<<<<

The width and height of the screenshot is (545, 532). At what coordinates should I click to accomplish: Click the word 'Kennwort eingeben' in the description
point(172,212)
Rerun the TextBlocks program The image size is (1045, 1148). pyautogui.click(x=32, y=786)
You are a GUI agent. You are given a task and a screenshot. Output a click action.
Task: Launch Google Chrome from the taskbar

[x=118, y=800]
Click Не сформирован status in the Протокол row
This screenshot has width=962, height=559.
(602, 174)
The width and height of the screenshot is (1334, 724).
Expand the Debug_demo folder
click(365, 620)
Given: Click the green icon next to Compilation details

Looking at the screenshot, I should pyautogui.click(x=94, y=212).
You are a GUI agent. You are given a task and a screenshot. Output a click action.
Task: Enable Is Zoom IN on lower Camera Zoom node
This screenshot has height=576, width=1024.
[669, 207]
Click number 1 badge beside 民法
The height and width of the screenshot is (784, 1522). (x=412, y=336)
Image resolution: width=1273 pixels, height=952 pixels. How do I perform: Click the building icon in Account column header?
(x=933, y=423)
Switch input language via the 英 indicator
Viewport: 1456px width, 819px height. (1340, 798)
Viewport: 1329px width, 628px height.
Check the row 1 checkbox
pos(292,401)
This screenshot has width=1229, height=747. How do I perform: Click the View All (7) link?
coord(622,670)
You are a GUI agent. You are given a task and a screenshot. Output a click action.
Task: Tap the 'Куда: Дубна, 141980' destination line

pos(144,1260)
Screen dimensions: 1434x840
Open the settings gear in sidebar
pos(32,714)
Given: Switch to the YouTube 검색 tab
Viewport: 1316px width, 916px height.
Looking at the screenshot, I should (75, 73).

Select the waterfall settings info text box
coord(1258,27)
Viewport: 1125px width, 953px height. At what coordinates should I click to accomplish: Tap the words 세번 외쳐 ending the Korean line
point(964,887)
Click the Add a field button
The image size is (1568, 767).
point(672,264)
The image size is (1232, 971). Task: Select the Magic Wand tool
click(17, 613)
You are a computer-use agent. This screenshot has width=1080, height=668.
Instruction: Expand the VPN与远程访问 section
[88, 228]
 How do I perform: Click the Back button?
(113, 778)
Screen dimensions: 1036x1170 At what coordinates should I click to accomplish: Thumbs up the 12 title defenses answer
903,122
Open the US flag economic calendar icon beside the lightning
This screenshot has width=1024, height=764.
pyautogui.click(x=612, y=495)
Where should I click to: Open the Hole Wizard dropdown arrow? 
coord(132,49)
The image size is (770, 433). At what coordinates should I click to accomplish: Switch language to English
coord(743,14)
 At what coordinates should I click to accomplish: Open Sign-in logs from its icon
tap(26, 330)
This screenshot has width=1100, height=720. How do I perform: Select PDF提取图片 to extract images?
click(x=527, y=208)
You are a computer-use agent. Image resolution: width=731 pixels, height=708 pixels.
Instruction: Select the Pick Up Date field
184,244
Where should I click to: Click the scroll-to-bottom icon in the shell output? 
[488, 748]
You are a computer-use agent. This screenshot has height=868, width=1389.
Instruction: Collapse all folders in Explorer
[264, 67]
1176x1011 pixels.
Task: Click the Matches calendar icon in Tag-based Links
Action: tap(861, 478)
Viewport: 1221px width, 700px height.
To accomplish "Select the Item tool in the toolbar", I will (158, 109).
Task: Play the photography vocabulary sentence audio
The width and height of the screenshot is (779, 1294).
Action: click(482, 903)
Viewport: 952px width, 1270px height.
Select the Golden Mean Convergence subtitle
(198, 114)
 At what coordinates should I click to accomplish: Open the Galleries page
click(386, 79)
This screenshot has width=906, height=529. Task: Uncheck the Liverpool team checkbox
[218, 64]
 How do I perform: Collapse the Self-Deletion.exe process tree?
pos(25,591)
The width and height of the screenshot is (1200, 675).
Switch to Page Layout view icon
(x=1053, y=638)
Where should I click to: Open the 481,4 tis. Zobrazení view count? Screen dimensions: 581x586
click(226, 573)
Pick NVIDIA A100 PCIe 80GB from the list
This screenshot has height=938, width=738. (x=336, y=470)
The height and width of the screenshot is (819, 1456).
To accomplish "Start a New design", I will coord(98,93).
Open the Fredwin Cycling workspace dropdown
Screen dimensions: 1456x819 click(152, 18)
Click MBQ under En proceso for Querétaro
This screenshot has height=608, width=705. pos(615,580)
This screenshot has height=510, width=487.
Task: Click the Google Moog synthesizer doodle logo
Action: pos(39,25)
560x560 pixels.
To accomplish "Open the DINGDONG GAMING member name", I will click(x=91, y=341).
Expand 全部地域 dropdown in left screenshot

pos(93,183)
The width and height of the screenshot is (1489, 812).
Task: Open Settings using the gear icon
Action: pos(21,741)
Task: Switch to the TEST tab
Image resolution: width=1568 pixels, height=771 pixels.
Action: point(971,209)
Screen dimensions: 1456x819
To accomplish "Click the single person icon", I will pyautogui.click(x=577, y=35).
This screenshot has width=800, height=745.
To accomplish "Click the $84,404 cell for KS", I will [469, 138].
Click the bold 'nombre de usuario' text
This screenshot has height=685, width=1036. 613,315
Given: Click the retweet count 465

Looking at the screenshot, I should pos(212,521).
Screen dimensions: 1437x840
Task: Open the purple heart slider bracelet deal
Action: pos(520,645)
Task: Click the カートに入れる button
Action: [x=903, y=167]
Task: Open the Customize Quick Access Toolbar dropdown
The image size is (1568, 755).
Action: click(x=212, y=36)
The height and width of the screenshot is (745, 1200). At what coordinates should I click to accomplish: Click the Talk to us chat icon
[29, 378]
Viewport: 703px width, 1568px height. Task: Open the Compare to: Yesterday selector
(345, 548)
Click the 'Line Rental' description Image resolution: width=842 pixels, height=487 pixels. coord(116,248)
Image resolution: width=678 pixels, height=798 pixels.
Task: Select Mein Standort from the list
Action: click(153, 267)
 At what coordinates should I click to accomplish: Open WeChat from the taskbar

>>>>

• [What you are asked to do] Can you copy out, unchanged, the lines of the data that run from the one containing "Screen dimensions: 1434x840" through the one containing "click(x=527, y=208)", including both of those lines?

• [Completed exercise]
Screen dimensions: 1434x840
Open the settings gear in sidebar
pos(32,714)
Given: Switch to the YouTube 검색 tab
Viewport: 1316px width, 916px height.
Looking at the screenshot, I should (75, 73).

Select the waterfall settings info text box
coord(1258,27)
Viewport: 1125px width, 953px height. At what coordinates should I click to accomplish: Tap the words 세번 외쳐 ending the Korean line
point(964,887)
Click the Add a field button
The image size is (1568, 767).
point(672,264)
The image size is (1232, 971). Task: Select the Magic Wand tool
click(17, 613)
You are a computer-use agent. This screenshot has width=1080, height=668.
Instruction: Expand the VPN与远程访问 section
[88, 228]
 How do I perform: Click the Back button?
(113, 778)
Screen dimensions: 1036x1170 At what coordinates should I click to accomplish: Thumbs up the 12 title defenses answer
903,122
Open the US flag economic calendar icon beside the lightning
This screenshot has width=1024, height=764.
pyautogui.click(x=612, y=495)
Where should I click to: Open the Hole Wizard dropdown arrow? 
coord(132,49)
The image size is (770, 433). At what coordinates should I click to accomplish: Switch language to English
coord(743,14)
 At what coordinates should I click to accomplish: Open Sign-in logs from its icon
tap(26, 330)
This screenshot has width=1100, height=720. How do I perform: Select PDF提取图片 to extract images?
click(x=527, y=208)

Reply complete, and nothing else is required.